Nicolas Cage definitely belongs to the narrow circle of the most controversial actors of our time. After winning an Oscar in the mid-1990s for his role as a suicide drunkard in “Leaving Las Vegas,” he starred as Cage in everything and anything. He has acted in many unimaginably bad films, he has almost started to turn into a caricature of himself, and in the last few years he seems to choose roles in which he almost ironizes himself and fucks himself well. The highlight of the banter at the expense of Nicolas Cage though is this action crime comedy written and directed by little known Northern Irish filmmaker Tom Gornican, the man will be so unknown that he doesn’t (yet) have his own page on Wikipedia.

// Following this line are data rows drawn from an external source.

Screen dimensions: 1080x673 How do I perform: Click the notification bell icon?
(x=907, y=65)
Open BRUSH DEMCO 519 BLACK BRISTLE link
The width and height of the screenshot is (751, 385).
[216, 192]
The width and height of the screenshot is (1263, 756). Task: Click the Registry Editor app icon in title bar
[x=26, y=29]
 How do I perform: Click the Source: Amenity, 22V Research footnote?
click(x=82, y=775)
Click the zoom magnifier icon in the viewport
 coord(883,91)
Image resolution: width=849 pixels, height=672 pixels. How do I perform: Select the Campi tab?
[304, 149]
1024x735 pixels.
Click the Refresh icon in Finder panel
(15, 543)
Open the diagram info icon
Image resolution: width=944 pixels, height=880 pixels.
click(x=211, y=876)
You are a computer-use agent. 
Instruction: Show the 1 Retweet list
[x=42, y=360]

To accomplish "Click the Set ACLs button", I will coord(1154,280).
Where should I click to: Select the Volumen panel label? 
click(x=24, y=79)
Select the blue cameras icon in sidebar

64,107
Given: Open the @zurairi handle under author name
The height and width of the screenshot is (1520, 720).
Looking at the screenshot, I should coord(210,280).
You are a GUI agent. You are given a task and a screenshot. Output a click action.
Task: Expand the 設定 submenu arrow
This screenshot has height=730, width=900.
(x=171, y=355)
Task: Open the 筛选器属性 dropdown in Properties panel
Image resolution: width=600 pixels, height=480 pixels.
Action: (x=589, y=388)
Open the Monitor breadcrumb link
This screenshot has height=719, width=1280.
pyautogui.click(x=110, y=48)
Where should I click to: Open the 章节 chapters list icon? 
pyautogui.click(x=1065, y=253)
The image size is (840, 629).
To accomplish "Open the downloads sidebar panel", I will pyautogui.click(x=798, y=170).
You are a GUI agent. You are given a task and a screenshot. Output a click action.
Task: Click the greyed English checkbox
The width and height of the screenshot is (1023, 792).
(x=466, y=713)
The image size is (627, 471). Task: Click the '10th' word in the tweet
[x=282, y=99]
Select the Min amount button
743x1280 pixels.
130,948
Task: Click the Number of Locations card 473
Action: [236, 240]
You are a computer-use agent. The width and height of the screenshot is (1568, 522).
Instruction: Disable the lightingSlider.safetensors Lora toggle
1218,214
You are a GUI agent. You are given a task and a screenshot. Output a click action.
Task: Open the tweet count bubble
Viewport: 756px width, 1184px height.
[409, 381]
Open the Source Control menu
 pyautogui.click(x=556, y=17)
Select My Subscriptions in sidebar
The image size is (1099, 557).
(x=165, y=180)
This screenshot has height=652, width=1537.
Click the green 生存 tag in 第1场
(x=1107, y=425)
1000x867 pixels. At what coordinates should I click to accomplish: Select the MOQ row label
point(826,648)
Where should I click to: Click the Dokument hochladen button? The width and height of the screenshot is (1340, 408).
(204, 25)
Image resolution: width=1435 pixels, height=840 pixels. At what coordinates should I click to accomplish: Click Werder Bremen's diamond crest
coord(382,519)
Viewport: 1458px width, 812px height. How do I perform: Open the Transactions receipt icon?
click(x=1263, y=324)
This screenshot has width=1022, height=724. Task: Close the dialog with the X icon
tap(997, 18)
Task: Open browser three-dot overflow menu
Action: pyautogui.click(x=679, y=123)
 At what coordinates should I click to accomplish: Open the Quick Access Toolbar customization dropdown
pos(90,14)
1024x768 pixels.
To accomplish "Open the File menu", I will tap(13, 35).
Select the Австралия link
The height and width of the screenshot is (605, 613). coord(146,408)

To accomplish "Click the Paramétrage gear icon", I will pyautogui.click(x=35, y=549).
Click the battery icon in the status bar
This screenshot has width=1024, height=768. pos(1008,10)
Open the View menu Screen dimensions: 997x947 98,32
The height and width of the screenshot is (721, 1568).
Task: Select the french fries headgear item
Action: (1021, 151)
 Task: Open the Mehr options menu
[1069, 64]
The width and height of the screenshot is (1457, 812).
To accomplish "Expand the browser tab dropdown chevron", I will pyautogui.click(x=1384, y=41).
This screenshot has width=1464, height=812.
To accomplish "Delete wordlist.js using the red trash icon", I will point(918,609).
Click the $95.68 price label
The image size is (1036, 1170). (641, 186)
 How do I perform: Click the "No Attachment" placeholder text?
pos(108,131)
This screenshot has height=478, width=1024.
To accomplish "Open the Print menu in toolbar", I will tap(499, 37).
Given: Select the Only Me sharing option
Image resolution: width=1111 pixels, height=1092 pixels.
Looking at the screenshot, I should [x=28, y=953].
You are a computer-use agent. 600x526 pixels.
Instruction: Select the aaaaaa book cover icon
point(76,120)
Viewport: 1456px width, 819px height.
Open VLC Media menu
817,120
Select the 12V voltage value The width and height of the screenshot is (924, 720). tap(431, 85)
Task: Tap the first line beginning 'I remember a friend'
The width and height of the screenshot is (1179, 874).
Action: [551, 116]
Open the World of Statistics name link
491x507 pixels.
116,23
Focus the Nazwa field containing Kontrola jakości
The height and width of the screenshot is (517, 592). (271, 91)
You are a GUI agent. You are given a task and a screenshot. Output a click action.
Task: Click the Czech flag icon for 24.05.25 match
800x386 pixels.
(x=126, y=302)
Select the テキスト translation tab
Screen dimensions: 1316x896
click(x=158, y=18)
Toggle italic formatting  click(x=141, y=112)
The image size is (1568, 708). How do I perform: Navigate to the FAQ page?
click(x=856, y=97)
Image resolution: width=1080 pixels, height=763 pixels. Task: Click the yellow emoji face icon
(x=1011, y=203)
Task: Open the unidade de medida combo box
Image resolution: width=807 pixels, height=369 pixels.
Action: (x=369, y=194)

And it is quite obvious that Gormican is one of Nicolas Cage’s superfans and everything here is full of references to various of his earlier films, and it was almost certain that this film about a fictionalized version of Nick Cage was not made at all. Cage initially refused to play himself three or four times, but eventually agreed, and although he claims that this fictionalized version has little to do with the real Cage, it is obvious that he is making a good joke here. The story in “The Unbearable Weight of Huge Talent” is actually quite banal and everything works mostly thanks to the good buddy energy of Cage and Pedro Pascal.
Pedro Pascal is a Spanish billionaire and Cage’s super-fan of Java who will offer his idol a million dollars to appear at his birthday party in Mallorca (Spain was correctly “played” by the Dubrovnik coast). Cage, on the other hand, is in a bad situation. And business because no one wants to hire him and considering leaving acting, but also family because he is a constant disappointment for his daughter Addy and ex-wife Olivia (Sharon Horgan) as he is an egomaniac who must constantly be the center of attention. Due to debts, he will be reluctant to accept the engagement and travel to Spain, where he will be hired by the CIA after someone kidnapped the daughter of a Spanish politician and it is suspected that the girl could be on the same island as Cage.
To make the situation more absurd, Nick Cage has an imaginary friend or himself somewhere in the Sailor Ripley phase of “Wild at Heart” who seems to represent some of his self-destructive side. Once Cage arrives in Mallorca, he will start a crazy chase and crazy situations that seem to have fallen out of his various previous films. Great, Cage teases at his own expense, pretends to be, and shows what his new shamanic acting method looks like. He and Javi have a little bit of LSD, everything is obviously intentionally pushed into absurdities and parodies of his classics such as “Gone in 60 Seconds”, “National Treasure”, “Adaptation” and “Leaving Las Vegas” and many others. . And it seems at times hilarious, and all the time grotesque, like the bizarre the best of Nick Cage, and the key is that Cage fully understood that the most important thing for a film like this is to play with the myth of himself.